What to work on: Repeat exactly, and only, the lines of the entries below from the one with "Join (245, 2506)" through the one with "Powered by Shopify (97, 2551)", both ends included.

──────────

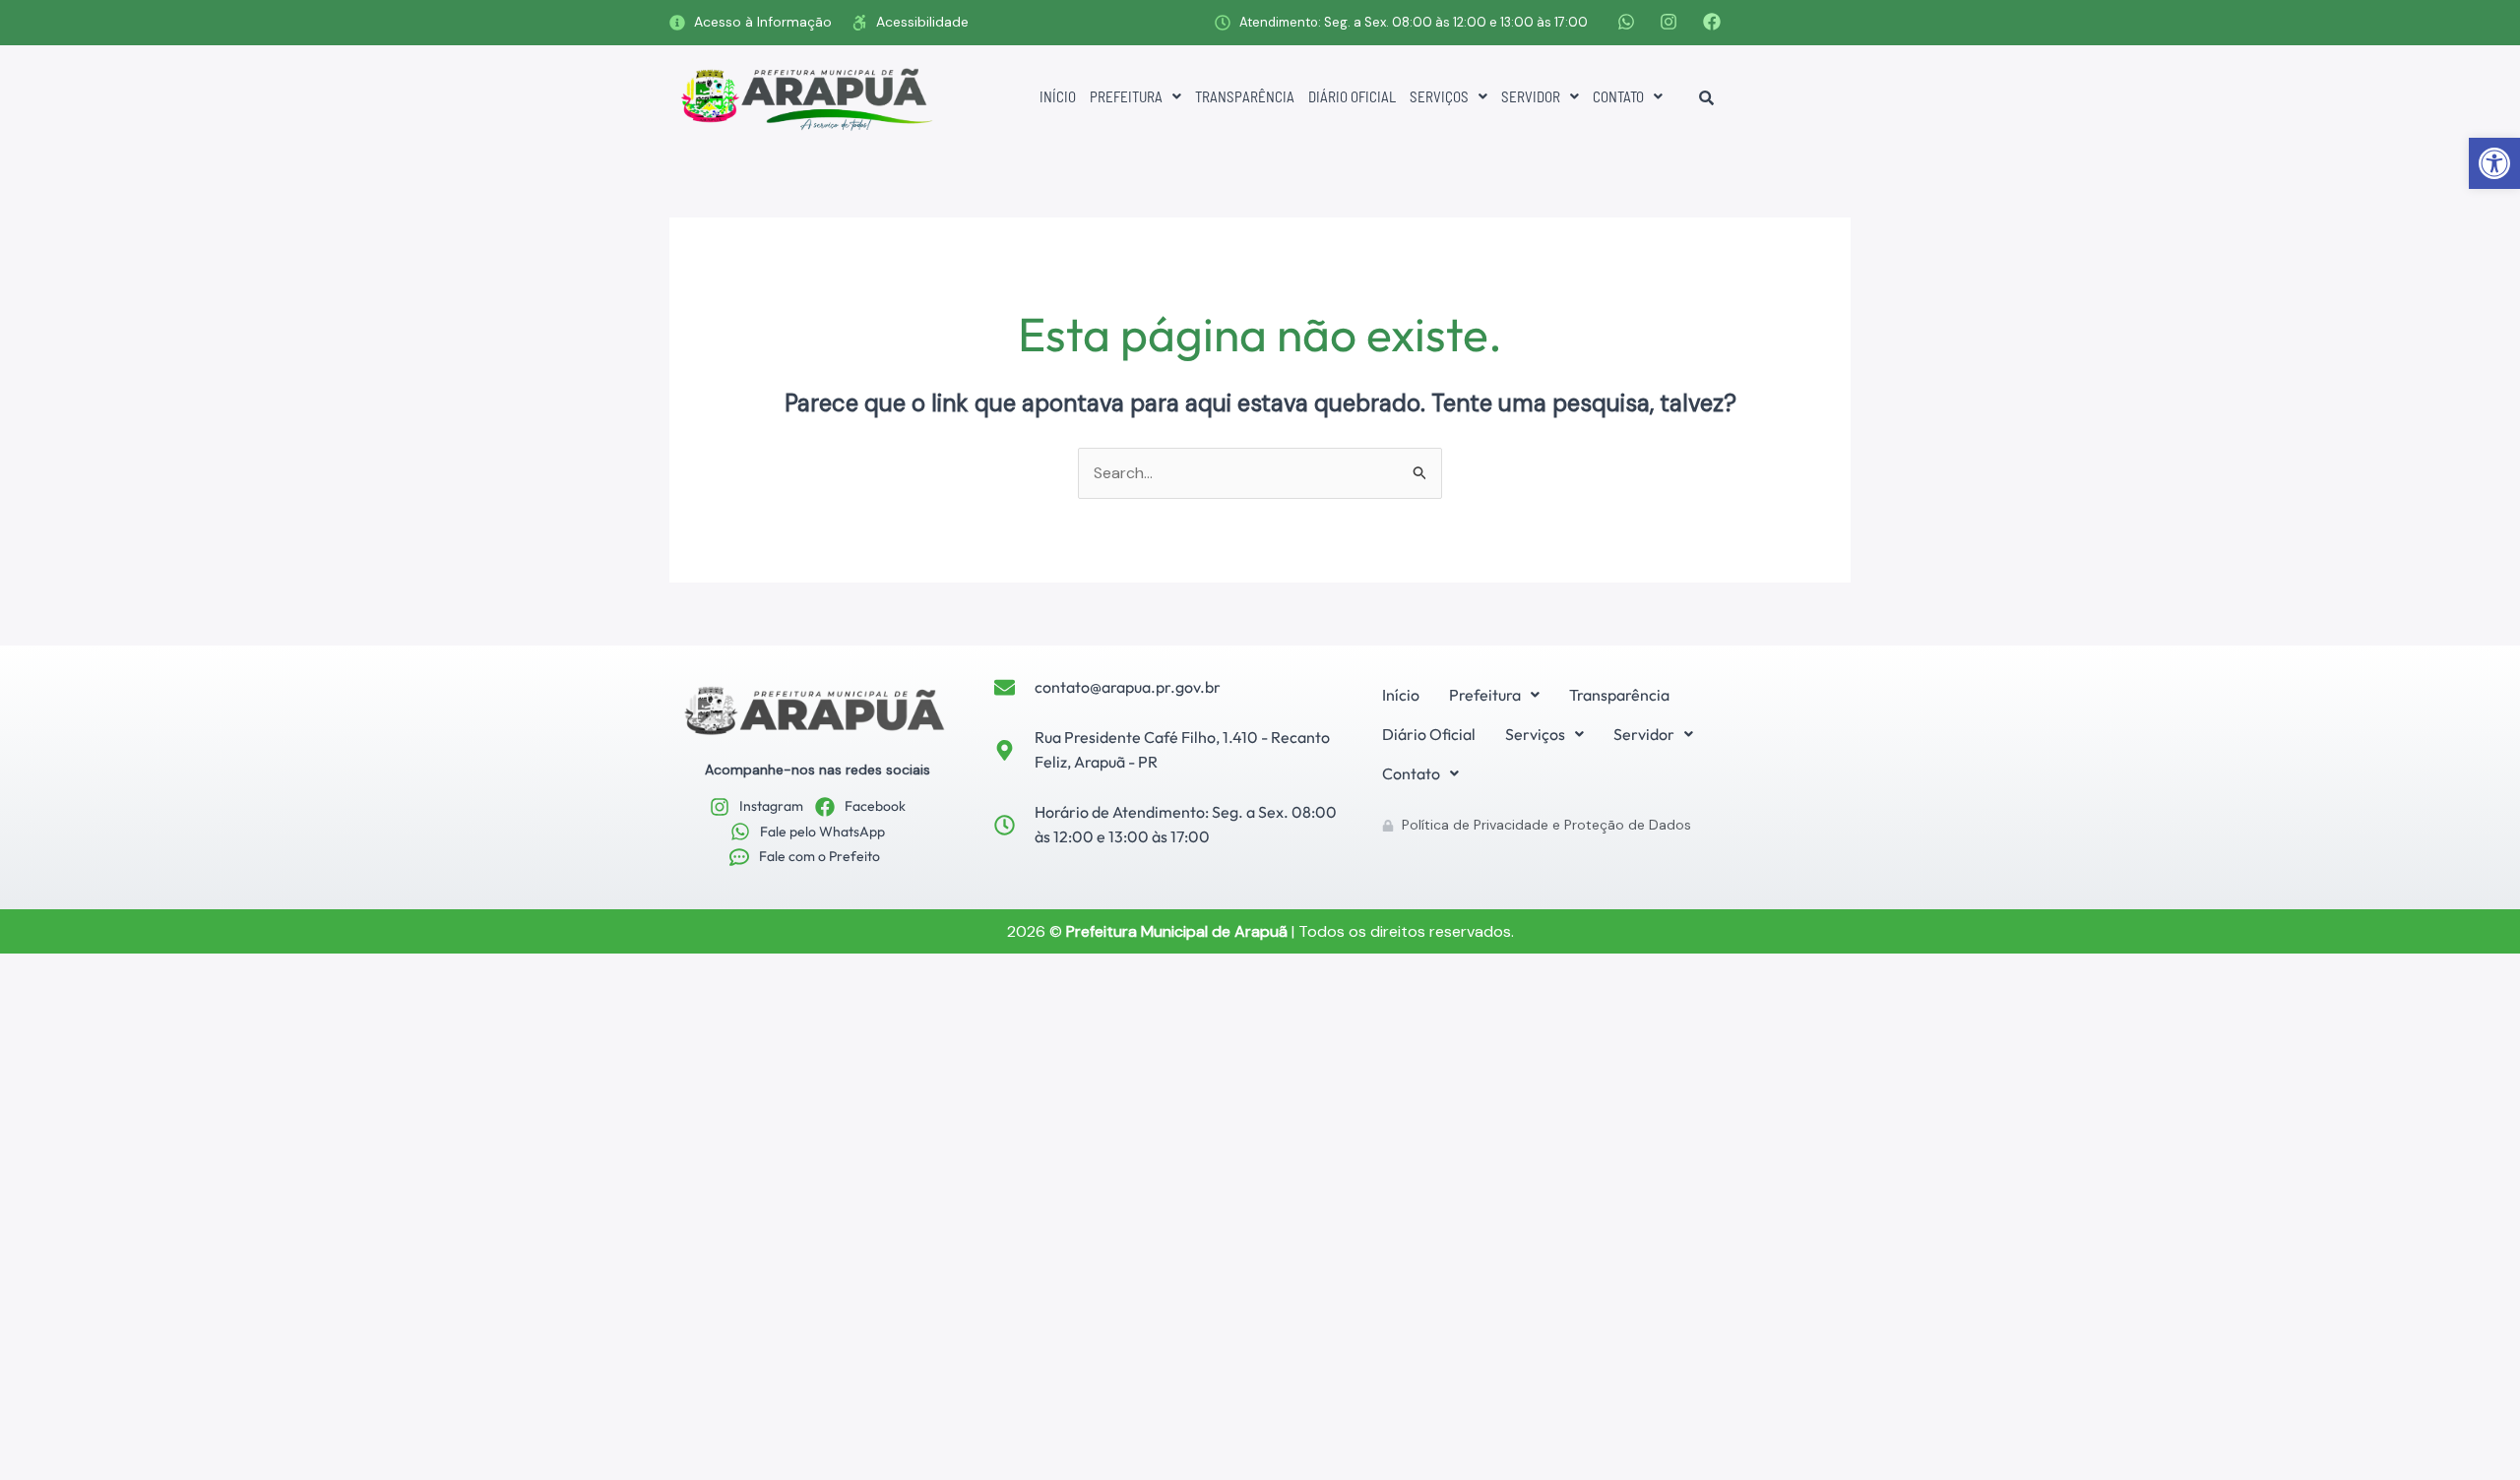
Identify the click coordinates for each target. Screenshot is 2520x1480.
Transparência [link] (1244, 96)
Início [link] (1058, 96)
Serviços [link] (1439, 96)
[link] (2494, 163)
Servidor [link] (1530, 96)
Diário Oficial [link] (1352, 96)
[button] (1135, 97)
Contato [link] (1618, 96)
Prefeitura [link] (1126, 96)
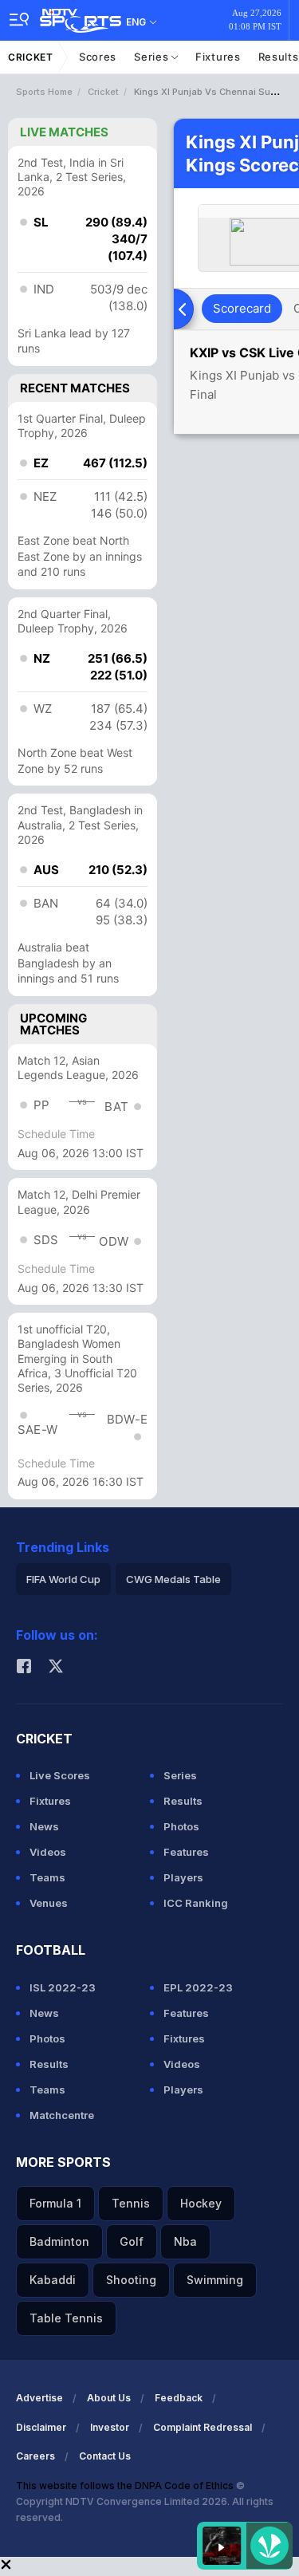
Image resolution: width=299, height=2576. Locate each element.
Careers (35, 2456)
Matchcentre (62, 2115)
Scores (97, 56)
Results (183, 1800)
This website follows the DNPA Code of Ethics (126, 2485)
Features (186, 1851)
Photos (181, 1826)
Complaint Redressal (202, 2427)
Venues (49, 1903)
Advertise (39, 2398)
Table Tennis (66, 2318)
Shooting (131, 2279)
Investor (109, 2427)
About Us (109, 2398)
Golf (132, 2241)
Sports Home (44, 91)
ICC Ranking (195, 1903)
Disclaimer (41, 2427)
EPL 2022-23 (198, 1987)
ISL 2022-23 (63, 1987)
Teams (47, 1877)
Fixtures (218, 56)
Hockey (201, 2203)
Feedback (179, 2398)
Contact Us (105, 2456)
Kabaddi (53, 2279)
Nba (185, 2241)
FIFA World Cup (63, 1579)
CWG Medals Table (173, 1579)
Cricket (30, 57)
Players (183, 1877)
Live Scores (60, 1775)
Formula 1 (55, 2203)
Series (152, 56)
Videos (48, 1851)
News (44, 1826)
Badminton (59, 2241)
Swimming (215, 2279)
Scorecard (242, 308)
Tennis (131, 2203)
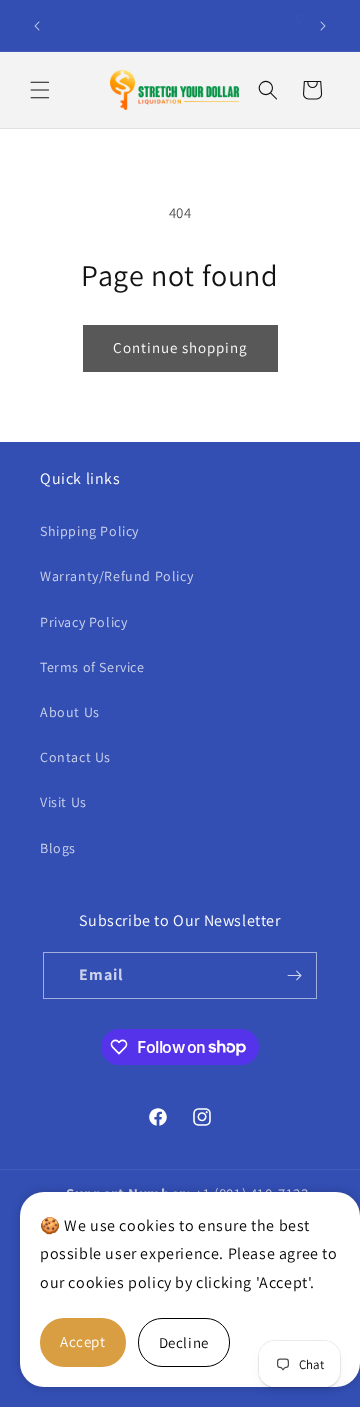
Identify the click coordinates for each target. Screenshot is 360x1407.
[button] (40, 90)
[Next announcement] (323, 26)
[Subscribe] (294, 975)
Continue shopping (180, 347)
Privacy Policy (83, 622)
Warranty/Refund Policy (116, 576)
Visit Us (63, 802)
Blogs (58, 848)
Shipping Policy (89, 531)
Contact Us (75, 757)
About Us (70, 712)
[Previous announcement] (37, 26)
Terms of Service (92, 667)
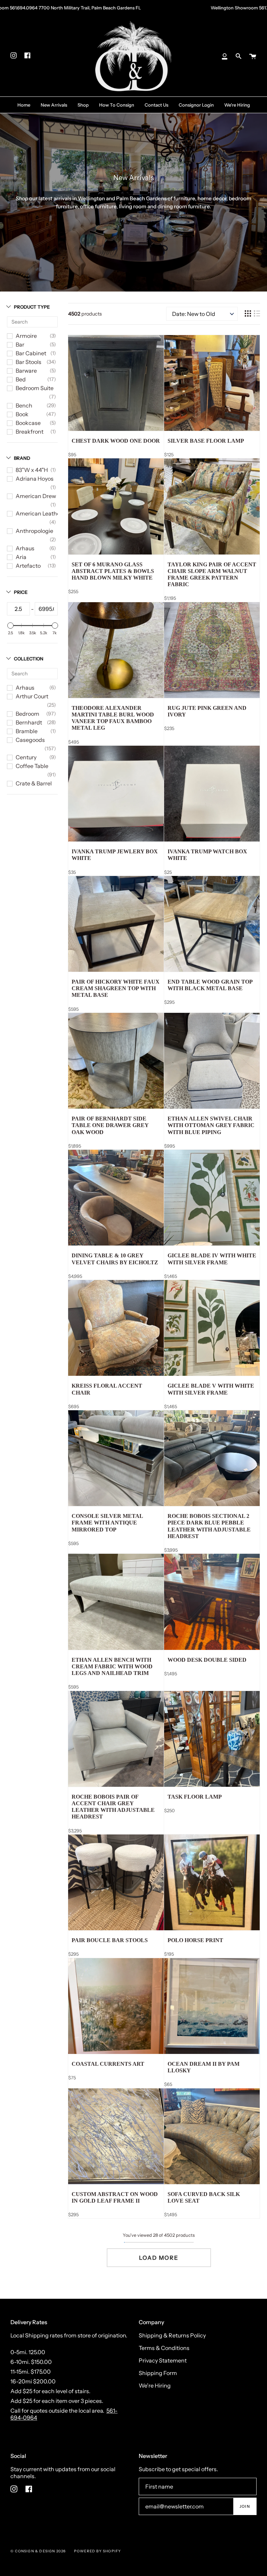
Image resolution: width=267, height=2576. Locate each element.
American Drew (36, 495)
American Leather (39, 513)
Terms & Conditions (164, 2347)
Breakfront (29, 431)
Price (20, 592)
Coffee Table (32, 765)
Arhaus (25, 548)
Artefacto (28, 565)
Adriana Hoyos (35, 478)
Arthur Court (32, 696)
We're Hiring (155, 2385)
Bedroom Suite (35, 388)
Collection (28, 658)
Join (245, 2506)
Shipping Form (158, 2372)
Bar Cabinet (31, 353)
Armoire (26, 335)
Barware (26, 370)
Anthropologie (34, 530)
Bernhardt (29, 722)
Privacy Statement (163, 2360)
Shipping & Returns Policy (172, 2335)
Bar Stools (28, 361)
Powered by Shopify (97, 2551)
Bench (24, 405)
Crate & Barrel (34, 783)
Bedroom (27, 713)
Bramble (27, 731)
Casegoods (30, 739)
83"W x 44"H (32, 469)
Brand (22, 458)
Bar (20, 344)
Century (26, 757)
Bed (21, 379)
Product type (32, 307)
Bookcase (28, 422)
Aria (21, 556)
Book (22, 414)
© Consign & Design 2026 (38, 2551)
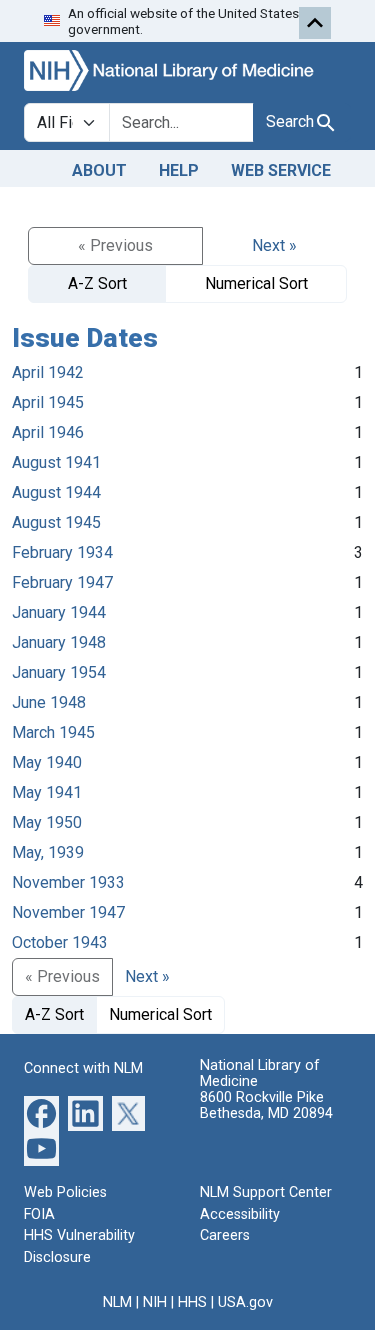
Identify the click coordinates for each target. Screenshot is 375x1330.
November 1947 (68, 912)
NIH (155, 1302)
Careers (225, 1235)
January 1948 (59, 642)
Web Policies (65, 1192)
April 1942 (48, 372)
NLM (117, 1302)
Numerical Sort (256, 283)
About (99, 170)
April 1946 (48, 432)
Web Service (281, 170)
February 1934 (62, 552)
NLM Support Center (266, 1192)
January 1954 (59, 672)
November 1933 (68, 882)
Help (179, 170)
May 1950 (47, 822)
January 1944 (59, 612)
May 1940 (47, 762)
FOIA (39, 1214)
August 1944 (56, 492)
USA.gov (245, 1302)
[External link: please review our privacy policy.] (41, 1112)
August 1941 (56, 462)
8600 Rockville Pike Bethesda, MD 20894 (266, 1105)
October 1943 (60, 942)
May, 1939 (48, 852)
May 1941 (47, 792)
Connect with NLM (83, 1068)
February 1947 (62, 582)
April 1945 (48, 402)
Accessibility (240, 1214)
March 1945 (53, 732)
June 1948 (49, 702)
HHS (192, 1302)
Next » (274, 245)
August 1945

──────────

Your solution:
Join (245, 2506)
Shipping Form (158, 2372)
Bar Cabinet (31, 353)
Armoire (26, 335)
Barware (26, 370)
Anthropologie (34, 530)
Bernhardt (29, 722)
Privacy Statement (163, 2360)
Shipping & Returns Policy (172, 2335)
Bar Stools (28, 361)
Powered by Shopify (97, 2551)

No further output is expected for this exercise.